People for Palmer Park’s guided walking tours begin at 11 a.m. to 3 p.m. on Saturday, Oct. 5, 2013 at the Detroit Unity Temple located at 17505 Second Ave., in Detroit, where free and secure parking is available. Tour groups leave every 15 minutes. 
Home to some of Detroit’s most varied and grand architecture—including a true gem, Albert Kahn’s 1001 Covington also known as Walbri Court — Detroit’s historic Palmer Park neighborhood is experiencing an exciting renaissance.
“These are very well designed buildings, each with a unique history,” says Gregory Piazza, a former 30-year resident of several buildings in the District and founder of the tour. “After seeing these apartments, people can actually follow an architect’s work as they look around the city and the area and see how his work changed with the times,” says Piazza.
Advance tickets can be purchased at For more information about the tour, call 313-757-2751 or visit Tickets will be available at the event as well.
“One of Detroit’s greatest assets is its architecture,” Sarah James, chair of the tour explains, “and the historic Palmer Park district showcases work of some of the most prominent Detroit architects of the 20th century.

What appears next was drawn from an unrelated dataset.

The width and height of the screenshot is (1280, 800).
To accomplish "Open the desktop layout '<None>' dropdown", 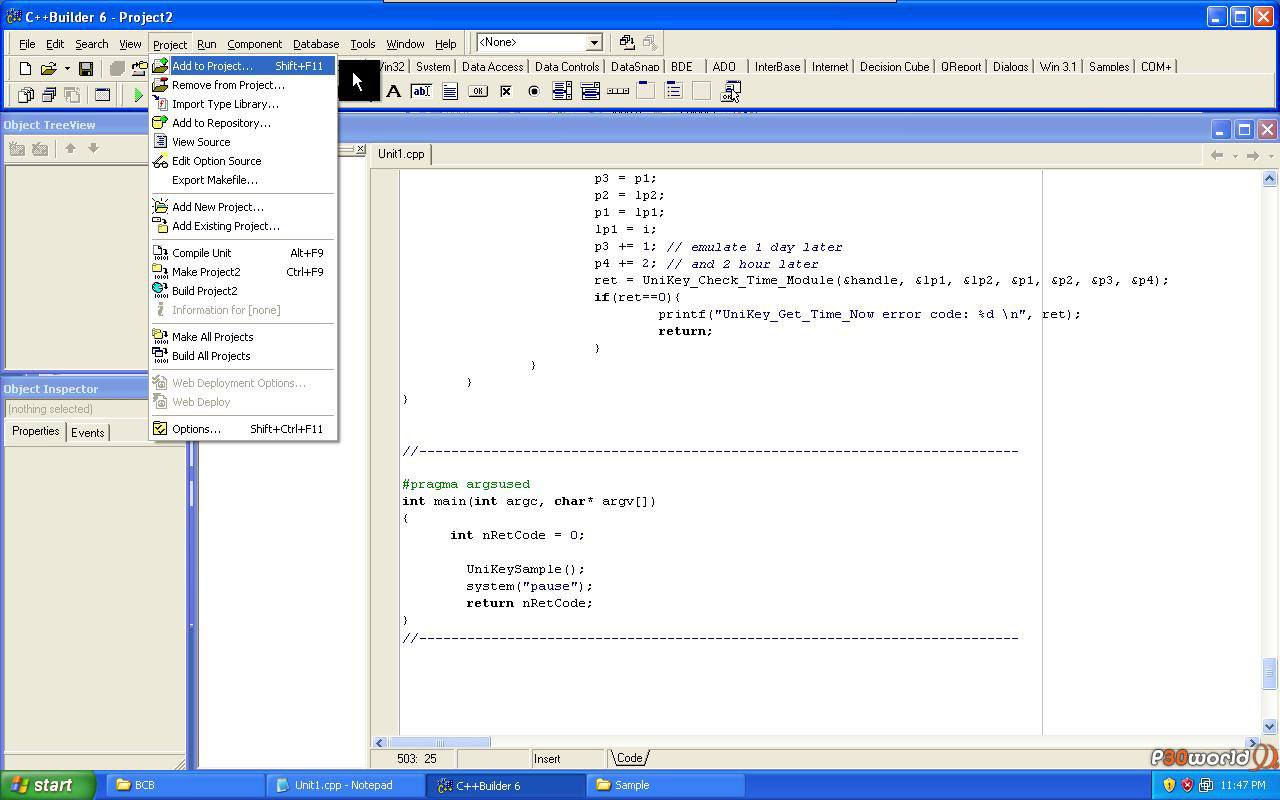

“We are thrilled to have the opportunity to enter newly-renovated lobby of the Palmer Lodge, an impressive 57,406-square-foot Tudor Revival and the first apartment building to be erected in the district. It is truly exciting to witness life being breathed back into a long-neglected gem of an area, and tour-goers can experience the progression of this rebirth first-hand.” 
This year’s tour features six other of the District’s building interiors: Kahn’s building at Walbri Court, lobbies and interior units of 825 and 850 Whitmore from the 1940s and ’50s, the Moorish-style lobby of the Luxor, and Art Deco-influenced Detroit Unity Temple. Docents, many dressed in period attire, will provide insights at each location.
Built between 1924 and 1964, the apartments reflect exotic architecture in the Egyptian, Spanish, Venetian, Moorish, Tudor, Mediterranean, Art Moderne, and Georgian styles. Few neighborhoods boast this kind of magnificent diversity. Because of the wide range of influences brought by having many significant Detroit architects building in a concentrated area — including Frank Weidmaier and John B. Gay, Robert West, and Isadore Lewis — the Palmer Park apartment district is a blend of numerous architectural styles and eras.
Before or after the walking tour, tour goers can enjoy festivities in Palmer Park where the Log Cabin, designed in the 1880s by Mason and Rice, is open from noon to 5 pm. Live music by “Behind the Times” and delicious local food from Food Lab vendors are on hand, with opportunities for attendees to take Segway tours through Palmer Park’s historic forest trails. Also planned is an invitational display of restored vintage and classic cars near the Log Cabin. Select vehicles show how architectural design trends influenced automotive designs during the particular eras the tour buildings were constructed.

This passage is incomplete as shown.